原始人は、基本的には、成人すれば集団を出て集団の外に新しい集団をつくってゆくという生態を持っていた。だから、地球の隅々まで拡散していった。べつに大集団で旅をしていったとか、そういうことではない。集団の外を出てうろうろしている若者どうしが新しい集団をつくっていっただけだ。
ところが、氷河期明けに人口爆発が起きてくるとともにこの生態が崩れていった。すべての集団がどんどん内部増殖してゆき、テリトリーも広がっていった。そうなったらもう新しい集団をつくるスペースはなくなってくるし、大きくなった集団が小さな集団を追い払ったり吸収したりするようになってゆく。いったんそのような争いが起きてくればもう、大きくなった集団はどんどん大きくなってゆく。大きくなった集団が勝ちなのだ。
そのようにして、4大文明が生まれてきた。彼らはつねに戦争をして、集団自身やテリトリーの拡大を目指していった。



集団の外に出て新しい集団をつくってゆく、あるいは新しい集団に参加してゆく。これは、起源以来の人類の普遍的な生態である。そうやって地球の隅々まで拡散していった。
現代人だって、成長すれば家族の外に出て新しい家族をつくったり新しい集団に参加したりしている。
そういう人間としての普遍的な習性を実行することがせき止められると、脳が自家中毒を起こして躁状態になったり鬱状態になったりする。
そしてそういう自家中毒からの出口として戦争が発想されていった。
四大文明は、ほかの地域より知能や知識が発達したから生まれてきたのではない。そういう自家中毒から生まれてきたのだ。彼らは、戦争ばかりしたがるような自家中毒を抱えていた。
既成の集団の外の新しい人と出会ってときめいてゆくという「新しい展開」を生み出せなくなっていた。その自家中毒の出口を探して戦争をしようとする衝動が起こってきた。
今だって、アラブもアメリカも、そうやって戦争をしているのだ。「正義」とか「聖戦」というような旗を振りかざしながら。そのような概念に憑依してしまうということ自体が、すでに自家中毒を起こしていることなのに。

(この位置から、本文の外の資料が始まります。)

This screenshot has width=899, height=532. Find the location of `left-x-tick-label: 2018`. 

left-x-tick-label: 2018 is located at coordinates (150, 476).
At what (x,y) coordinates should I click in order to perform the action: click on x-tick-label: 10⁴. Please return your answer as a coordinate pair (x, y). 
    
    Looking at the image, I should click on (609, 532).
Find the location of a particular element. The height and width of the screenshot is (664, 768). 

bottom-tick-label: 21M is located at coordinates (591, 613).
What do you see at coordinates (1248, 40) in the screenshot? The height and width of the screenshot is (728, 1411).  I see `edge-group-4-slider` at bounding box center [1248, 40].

人間は、新しい展開を体験しないと生きていられなくなってしまう。なぜなら人間は、根源において生きてあることの「嘆き」を抱えてしまっている存在だからだ。
原初の人類が二本の足で立ち上がることは、生きてあることの「嘆き」を抱えてしまうことであると同時に、「新しい展開」を体験することでもあった。

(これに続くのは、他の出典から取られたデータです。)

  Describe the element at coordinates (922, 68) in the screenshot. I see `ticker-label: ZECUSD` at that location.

彼らはもう、戦争というかたちでしか新しい展開を体験できなくなっていたし、それは人と出会ってときめき合うという新しい展開を断ち切ることでもあった。戦争なんて、いつの時代もそういう体験だろう。
氷河期が明けて集団から出ていけなくなっていって、かつてないほどに集団が拡張していってしまった。その自家中毒によって四大文明が生まれてきた。
だから人類は、家族という単位を持ってそこから出てゆくことによって自家中毒から解放されるというシステムをつくっていった。ひとまず集団から出るという体験をしないと、人間は自家中毒を起こしてしまう。そうして、また新しい集団に参加してゆく。そのようなかたちで「新しい展開」を体験してゆく。

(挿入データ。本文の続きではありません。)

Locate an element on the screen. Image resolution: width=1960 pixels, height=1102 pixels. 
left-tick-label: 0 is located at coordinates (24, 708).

人と人は、存在そのものにおいて、すでに「出会いのときめき」と「別れのかなしみ」をまとっている。四大文明の地では、そのようにして他者と向き合うタッチを失って、自家中毒を起こしていった。
人間は集団から出ていこうとする存在であると同時に、集団の中に身を置こうとする存在でもある。そうして、新しい人であれ新しい知識であれ新しい体験であれ、「新しい展開」がないと生きられない存在なのだ。
人と人の関係の「新しい展開」は、人類拡散の通過点の地域からではなく、じつは行き止まりの地域から生まれてきた。しかし人類は、人と人の関係の新しい展開を失って新しい文明社会を出現させた。そういう歴史のパラドックスがある。いろんな意味で人間はパラドキシカルな存在だ。このへんは、なんともややこしい。
四大文明の地域では、新しい展開を断ち切るかたちで文明を生み出していった。だからこそ停滞してゆくほかなかったのだが、現代社会だって、人間が自家中毒を起こしてしまうようなかたちで動いているともいえる。
パンドラの箱を開けてしまった、ということだろうか。日本人やヨーロッパ人もまた、すでにそのような自家中毒を抱えてしまっている。国家制度の中に置かれているかぎり、どうしても熱っぽい共生意識と他者に冷淡な競争・闘争意識を持たされてしまうのだが、そこに人間性の自然があるわけではない。
もと人間は戦争をしたがるような存在ではなかったし、戦争や競争によって文化・文明を維持発展させようとする手法などいずれ滅びてゆくのだ。
この世の最高の知性や感性は、闘争心も競争心も持っていない。そんなものは凡人の悪あがきであり、人類史においていずれ滅びてしまうほかない心の動きであり生態なのだ。
まあわれわれが人生の終わりを迎えるとき、闘争心や競争心で死んでゆけるわけでもないだろう。
それともあなたは、闘争心や競争心を丸出しにしてまわりに迷惑をかけまくる騒々しい被介護老人になりたいのか。
原始人は戦争ばかりしていたとか、それによって人類の文化・文明が花開いてきたとか、ほんとに薄っぺらで下品な思考だ。お里が知れるよ。そんな思考は、いずれ滅びてゆく。四大文明の地がやがて停滞し、置き去りにされていったように。